Task statement
Please copy out the entries below exactly, beginning with the line that contains "Click the Admin gear icon" and ending with the line that contains "Image resolution: width=800", and include nothing outside that span.

Given information
----------------
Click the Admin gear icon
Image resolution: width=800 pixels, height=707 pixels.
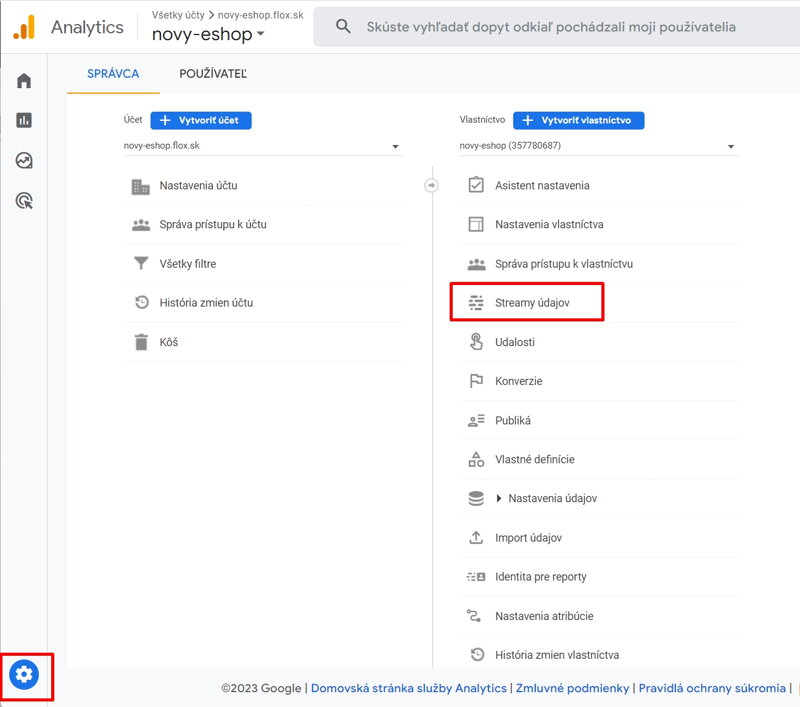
----------------
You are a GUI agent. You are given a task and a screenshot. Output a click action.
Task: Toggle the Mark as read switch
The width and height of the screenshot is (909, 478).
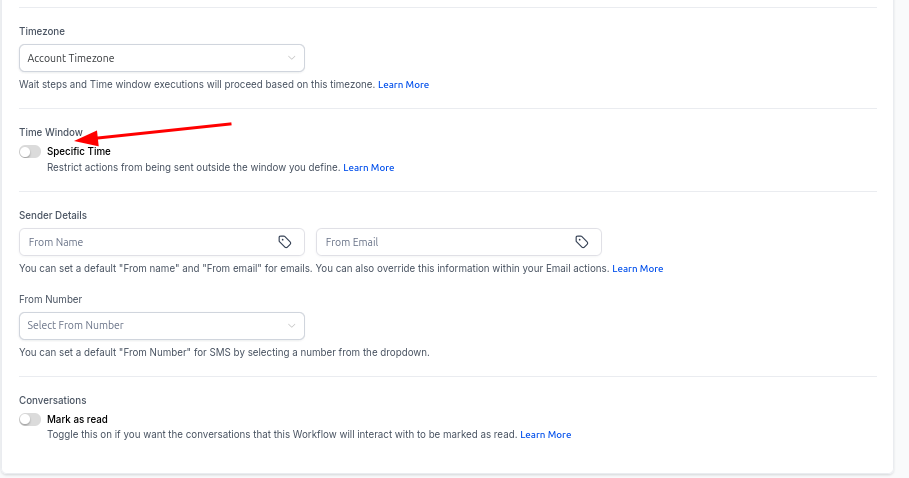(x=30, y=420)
----------------
Answer box
Click the Admin gear icon
Image resolution: width=800 pixels, height=707 pixels.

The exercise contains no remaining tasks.